In my mind, it is just as bad to HAVE a baby that you are unprepared for, or are unsure about (I know that all new parents are unsure, I mean a baby with a disability you never planned on) and not want to take care of it as it is to be (to some people) to abort that baby. I was worried when I first met parents at the DS group that some of them would be religious wing nuts that use DS as a platform for their anti-abortion views. We need to put our energy into educating the PUBLIC AS A WHOLE about life with DS, life as a parent of a DS child, and how wonderful it can be.

Pregnant mothers have enough to worry about without having someone talk them into a baby after they have just heard what may well be the most devistating news of their lives. It is a PRIVATE decision. If some stranger came to me and started talking to me the week I found out about my son, I think I would have slugged them. Finding out you have a child with a disability is, believe me, devastating. No matter how much you love that child, no matter what the eventual outcome is, it is devastating. When I found out and began to consider my options, I felt so much stigma at even considering not having the child it was just fuel for my emotional fire. In the end, hubby and I knew we could do this. We were confident that we were ready for anything, and so my son IS. I am lucky to have him.

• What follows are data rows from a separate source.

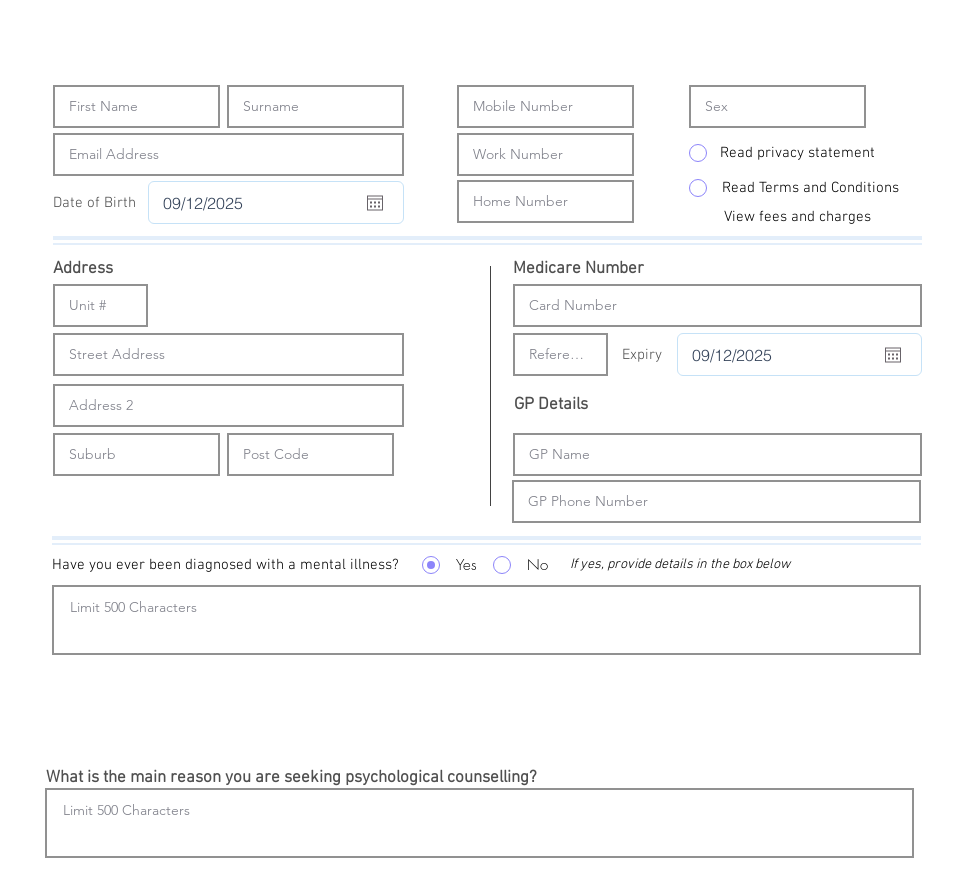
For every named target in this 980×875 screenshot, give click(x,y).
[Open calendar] (375, 203)
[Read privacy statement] (797, 153)
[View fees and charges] (797, 217)
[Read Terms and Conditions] (810, 188)
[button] (220, 565)
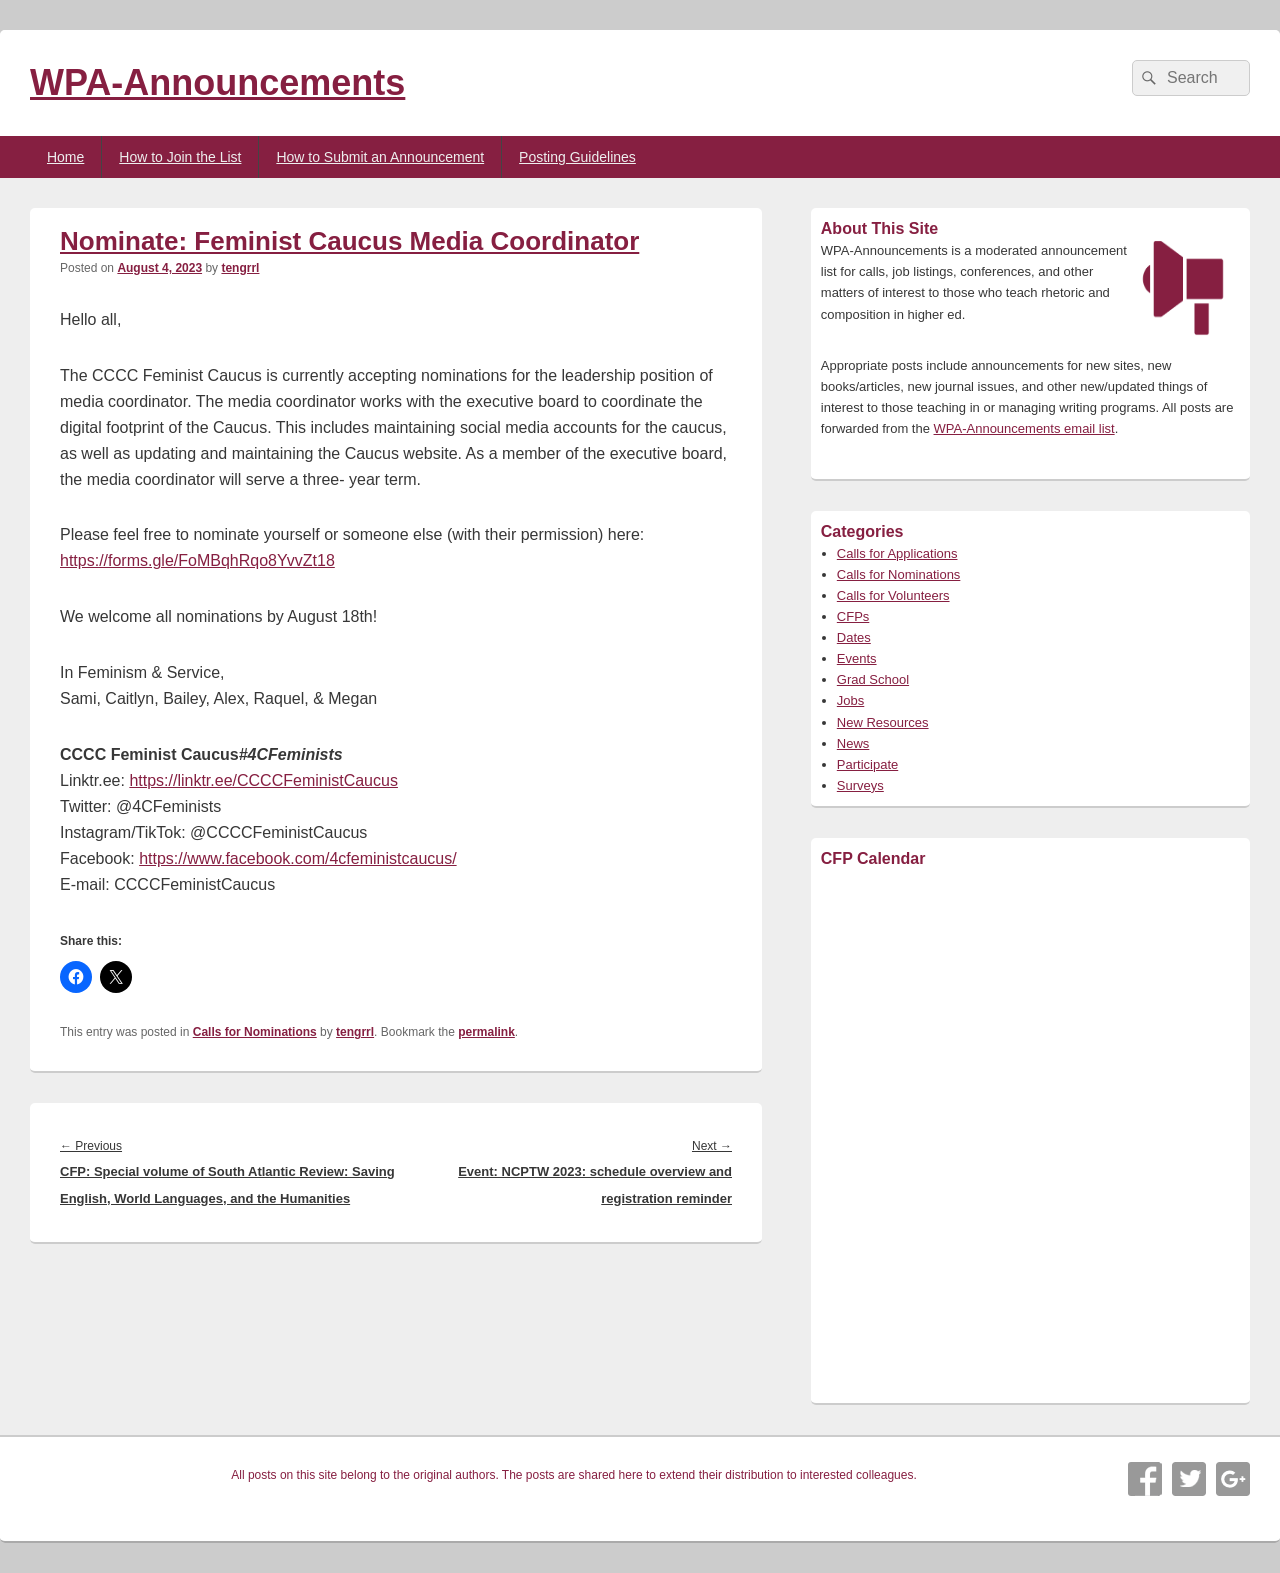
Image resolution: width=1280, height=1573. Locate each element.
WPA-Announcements (217, 82)
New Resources (883, 722)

But I am more lucky that it was my CHOICE.

People are afraid of information. They are afraid of information about sex, about STD's, about birth control. Jesus, information is not a bad thing. If someone has information based on prenatal testing about their child, then they can make CHOICES. They can prepare for life with this child. They can prepare to welcome the child, or they can choose not to, if that is right for them.

In the end, it is always a choice. Being afraid to make it doesn't make it go away. Being afraid that others will not make the same choice as you does not make the choices go away. It just makes them harder to make. I reset that others will make life harder for someone whom they have never met and don't know.

I don't want to be flippant about people having children. People have, or don't have, kids for all kinds of reasons, and often those reasons are complicated. I look forward to a world where we can live and let live. Let's support those who need it, let's recognize that their decisions may be more complex than ours. There is no need to judge another for what they do, even if that decision is different from yours. Yes, children are beautiful. They are precious. They are valuable. But so are other people. There are people all over living lives that are far simpler than mine, and people living lives that are far harder. Who am I to tell them what is right or wrong for their situation?

I just get so worked up about stuff like this.

1 comment:

Mac said...

Great post! I work in reproductive rights as a fundraiser, and someone I know just recently tried to corner me about abortion and Down's Syndrome children. It was a weird situation. Basically, I gave her an answer similar to what you wrote [minus actually having had the experience you do].